**SUPPLIED DATA**

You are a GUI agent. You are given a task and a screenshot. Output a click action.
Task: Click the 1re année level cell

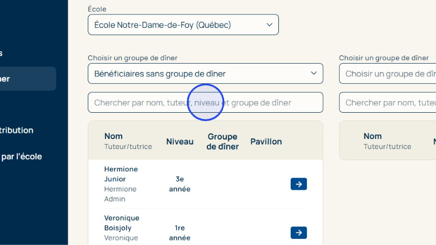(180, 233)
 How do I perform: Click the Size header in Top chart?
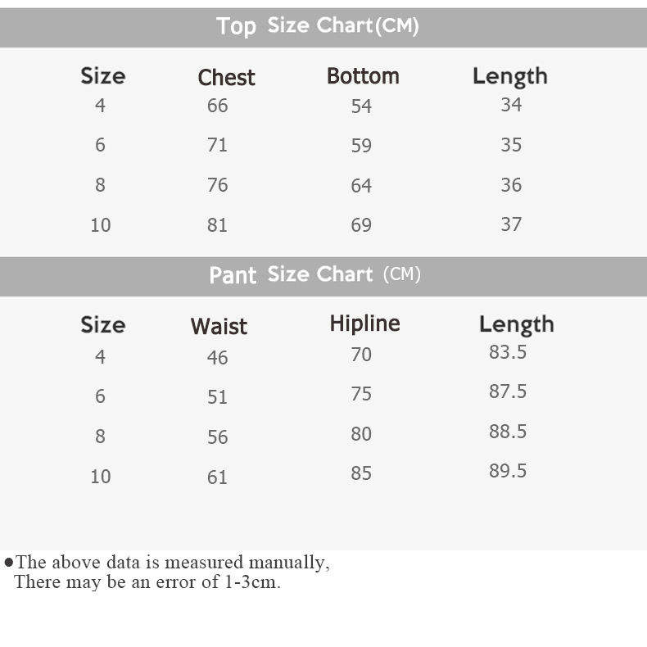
* * *
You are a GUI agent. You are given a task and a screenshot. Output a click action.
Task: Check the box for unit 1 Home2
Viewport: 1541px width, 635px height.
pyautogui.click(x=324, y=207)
--
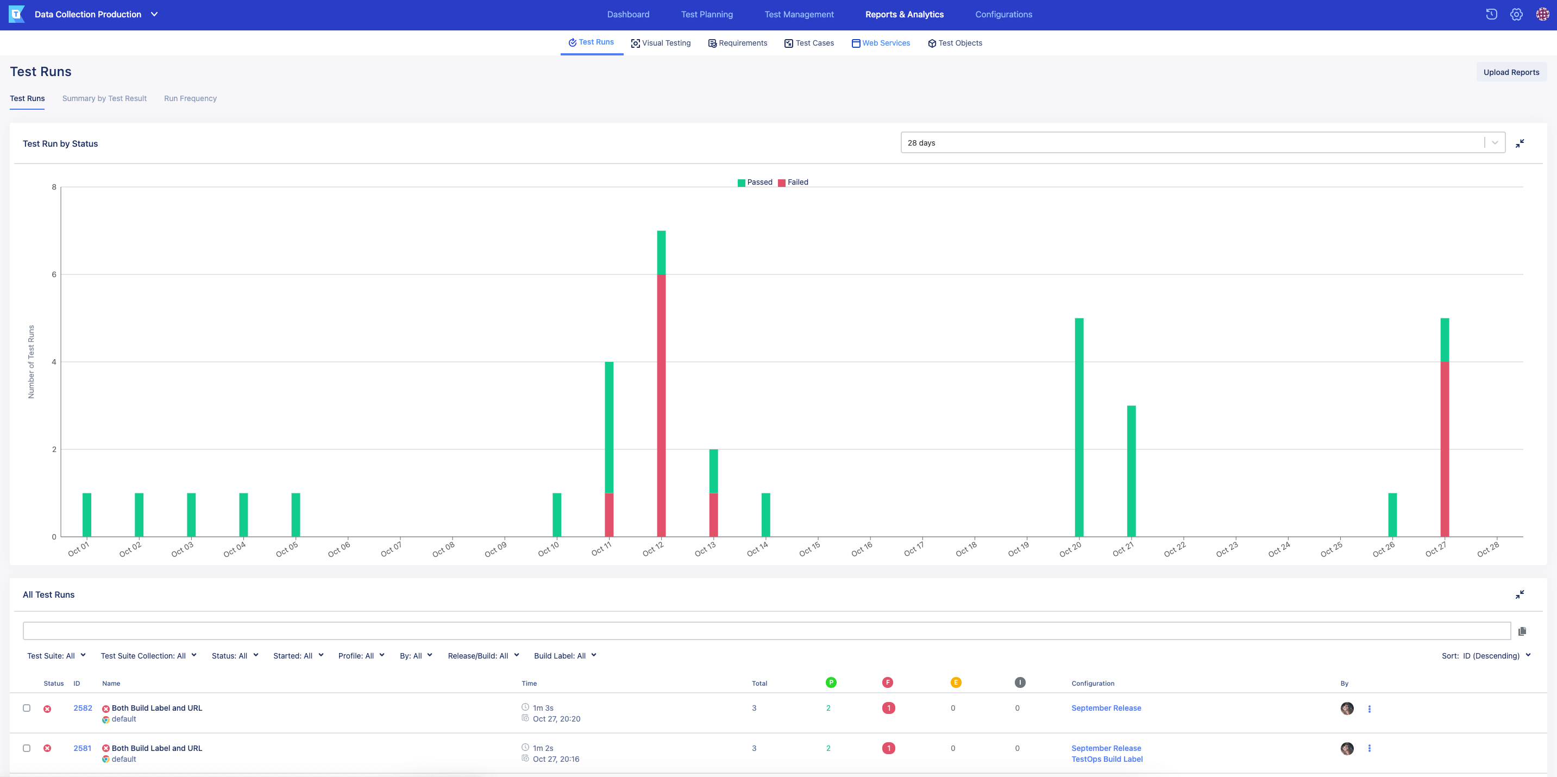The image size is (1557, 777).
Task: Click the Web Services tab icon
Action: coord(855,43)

**WHAT THE TASK ASKS**
Render the stretch of the material above, from the line containing "The image size is (1557, 777)." through the line containing "Action: coord(855,43)", as a Markdown table with a Row column giving each line's number and a Text column holding that line, skipping blank lines. Omit the pictures from your answer.

**RESULT OF THE TASK**
| Row | Text |
|---|---|
| 1 | The image size is (1557, 777). |
| 2 | Task: Click the Web Services tab icon |
| 3 | Action: coord(855,43) |